自分の生きがい、生きる意味はなんだろうかと。
そしてその時、人によっては真っ暗な井戸の中に落ちてしまったような感覚に陥ることもある。

どこにも繋がらない先の見えない道を眺めているような焦燥感。
自分が何者でもない、何にもなれないと感じた時の虚無感。


私がこの秋読んだ4冊目の本はこれだ。


筆者の本を読むのは、これが2作目だった。
最初に手に取ったのは数年前に読んだ「桐島・部活やめるってよ」である。

そして今回の「死にがいを求めて生きているの」は筆者のデビュー作である「桐島・部活やめるってよ」といくつか通ずるものがあるような気がした。
しかし本書は青春小説ではない。

若者、時代、やりがい、価値、幸せ、苦悩、羨望、葛藤。

個が尊重され、争うこともなく、価値観は人それぞれというある種優しく思えるような世界で、それゆえに生まれた新たな生きづらさ。
誰もが登場人物の中に「こういう自分、いる」と感じるのではないだろうかというくらい、私は本書の複数人の中に自分を見た気がした。
人物の書き分けや、その細部まで想像できるような表現によってよりそう感じられたのかもしれない。

全く別の世界のそれぞれの話が徐々に鎖のように繋がっていくザワザワ感。
もう最後は、もはや本書はホラーなのではと思えるくらいの得体のしれない恐怖のような感情が湧き、どんどん加速する操縦不能な乗り物に乗っているかのような凄まじいスピード感とスリルに圧倒された。


本書を読み終えた時、1つ興味深いというかふと気になったことがある。
それは、物語のキーパーソンの1人である「堀北雄介」が、本当は何を考えていてどのように物事を見ていたのか、もしかしたら私はわかりきっていないかもしれない。
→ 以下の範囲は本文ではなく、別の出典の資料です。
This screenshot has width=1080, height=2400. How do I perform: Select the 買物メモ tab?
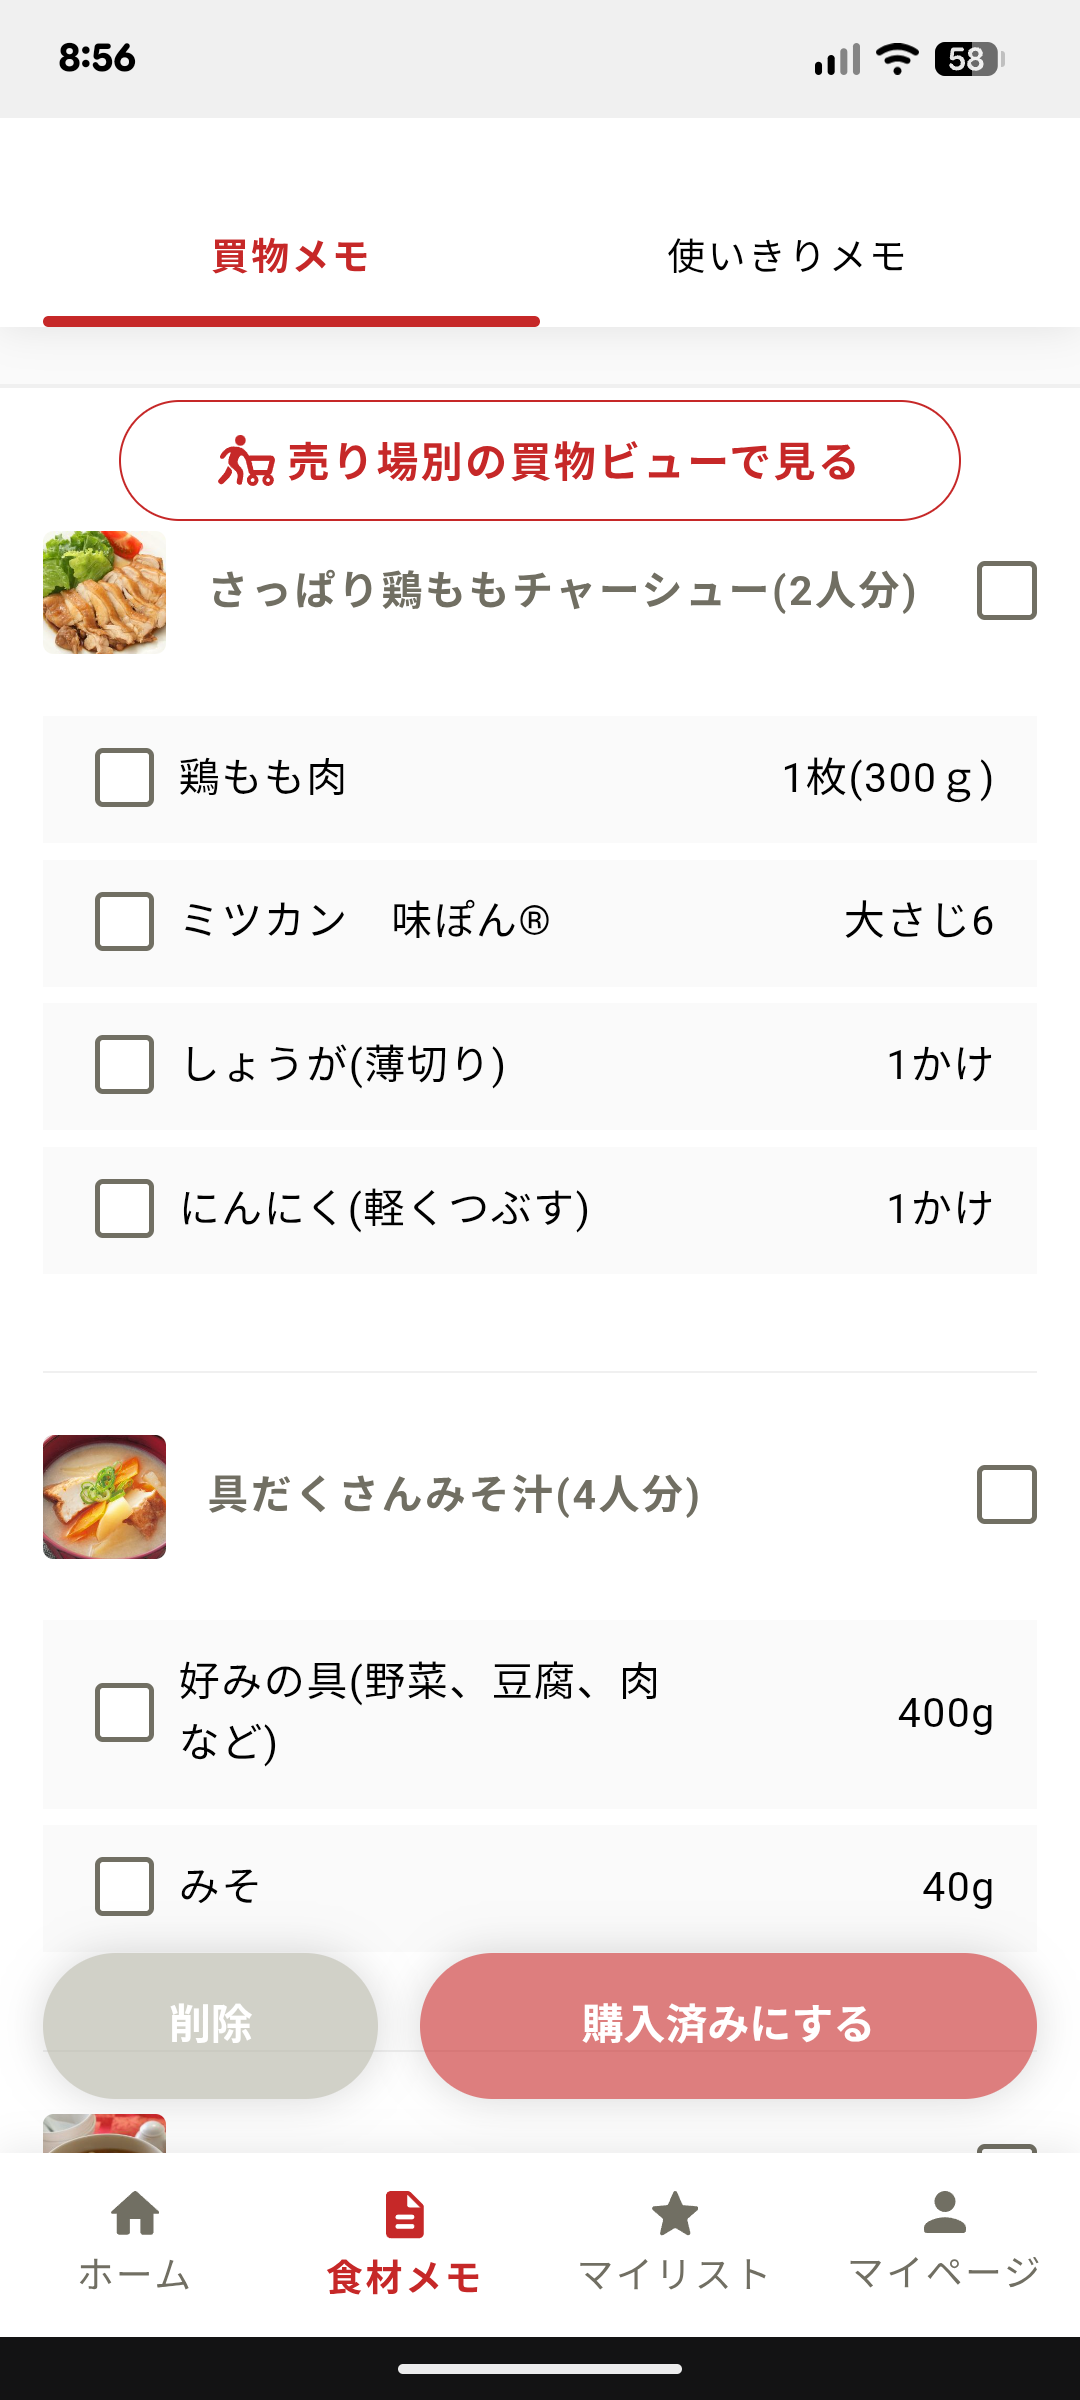tap(291, 257)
と感じたことだった。
というのも、本書には堀北雄介が主体となる、彼の章がないのである。

堀北の思考、行動、言動は他の人物の章と、進んでいくストーリーの中である意味十分すぎるほど記載されており、把握ができる。
しかし、それも他者から見た彼の姿であったり、他者と関わる時に彼から出てきた言葉や動き、発信した文言にすぎないとも言える。
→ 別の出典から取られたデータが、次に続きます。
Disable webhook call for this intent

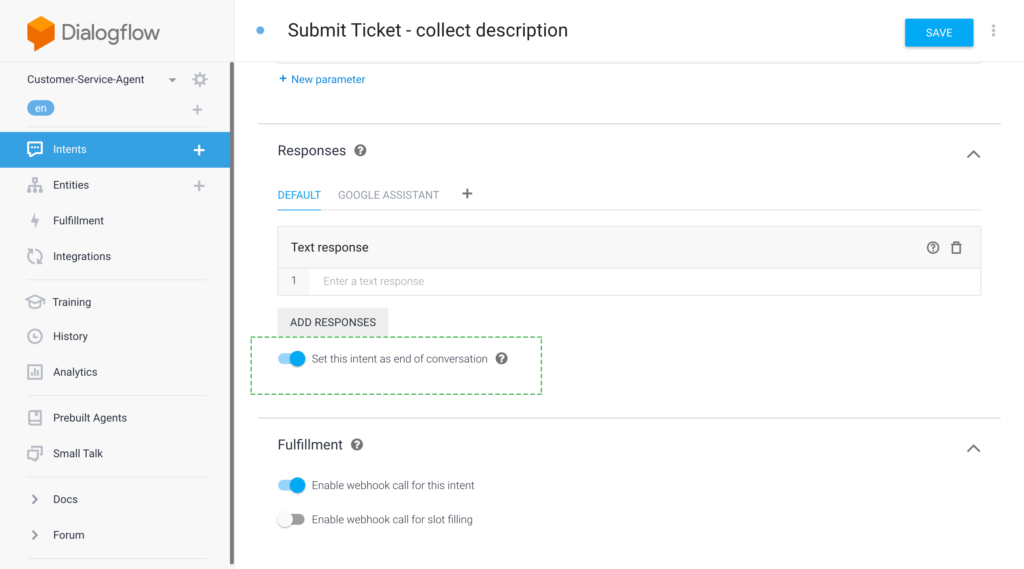pyautogui.click(x=291, y=485)
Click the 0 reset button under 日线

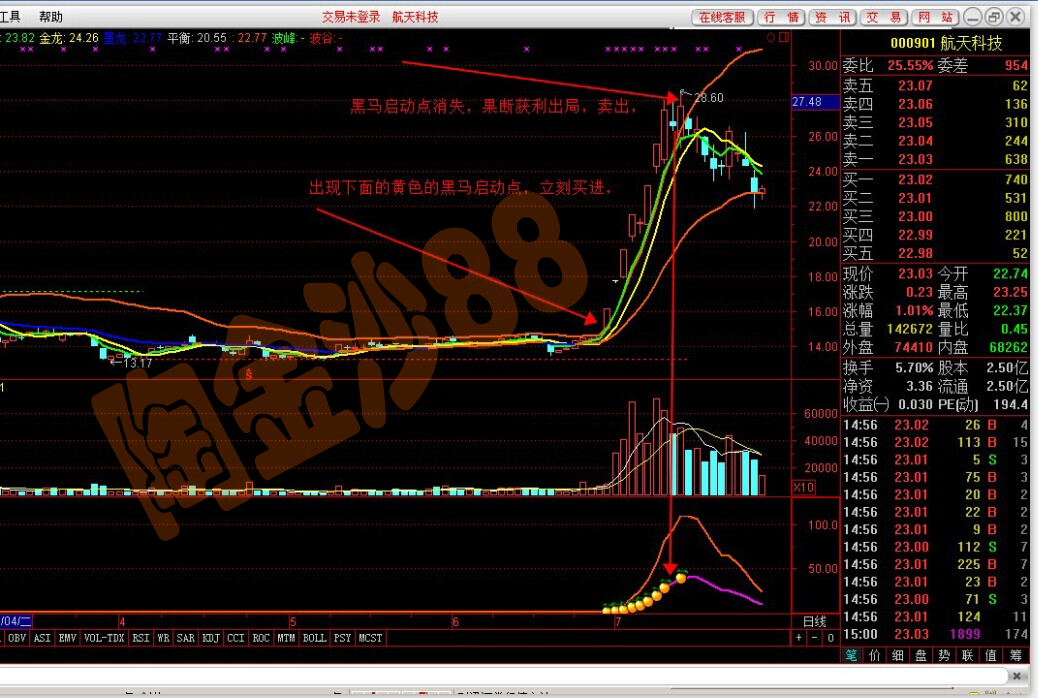click(829, 638)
ここに描かれていた彼以外の、世の中や友人などの他者から見えた堀北が、彼の全てだったのだろうか。
もしかすると彼は1人で自分と向き合った時には、他の人に見えていた、見せていた面とはまた違う要素も持っていたかもしれない。
それくらい、人というのは人との関わりや社会との関わりによってさまざまな「自分」の姿を生む。

それとも彼の章がないということ自体が、彼のあり方を表しているのだろうか。なんて、ちょっとこじつけのような謎の解釈を想起してしまうほど、私にとって彼の章が存在しないということは意味深に感じられた。


そして螺旋プロジェクトという存在。
螺旋プロジェクトとは「共通ルールを決めて、原始から未来までの歴史物語をみんなでいっせいに書く」という、伊坂幸太郎の呼びかけで始まった8人の作家による競作企画なのだそう。
そのプロジェクトの中で「平成」を舞台にして書かれたのがこの「死にがいを求めて生きているの」である。
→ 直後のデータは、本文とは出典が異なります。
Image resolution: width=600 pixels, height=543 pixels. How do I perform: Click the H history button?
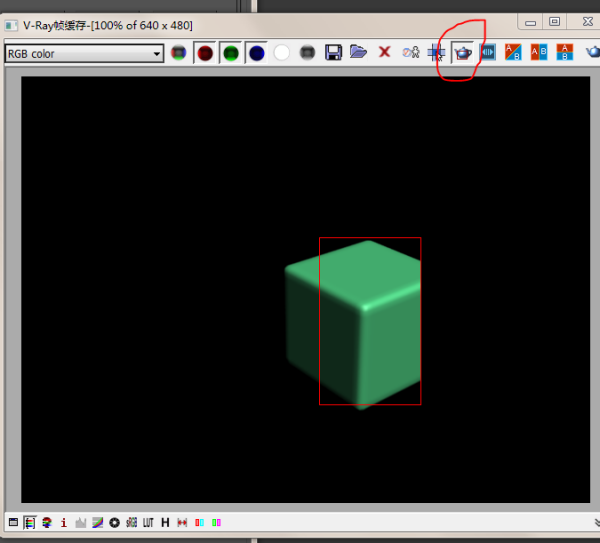pos(165,522)
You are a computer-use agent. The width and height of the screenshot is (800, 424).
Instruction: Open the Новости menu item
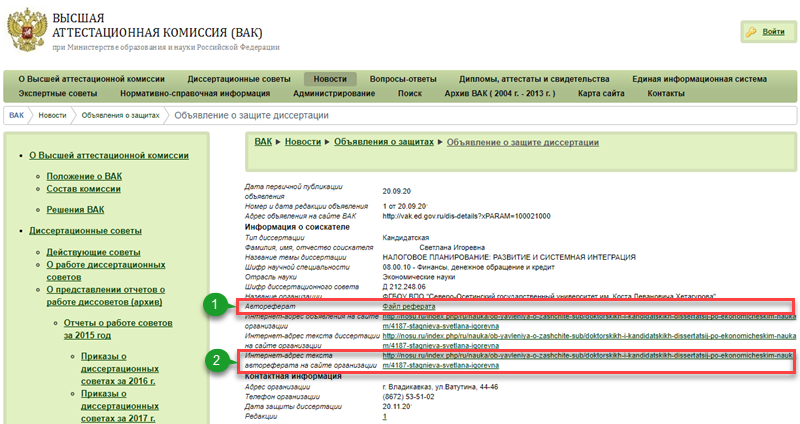coord(330,78)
別の作家の、別々の作品の中で繋がっていく共通のテーマがある、という小説を私は初めて読んだ。
そして「そうか。小説って、創作って、そういう創り方もできるのか」と今まで見たこともなかった異国の果物を食べた瞬間のような、新鮮な驚きがあった。

決められたワードや設定が本書の中でどのように広がっていくのか、そんな視点で読み進めていくのもすごくわくわくした。
正直、当初は「伝説」や「対立」というテーマにあまり惹かれる気持ちはなかったのだが、本書を読んで不思議とその謎の拒否感のようなものはさらりと消えた。

それぞれの時代でこのテーマはどのような働きをするのか、是非この螺旋プロジェクトの他の作品も読んでみたいと思うような一冊だった。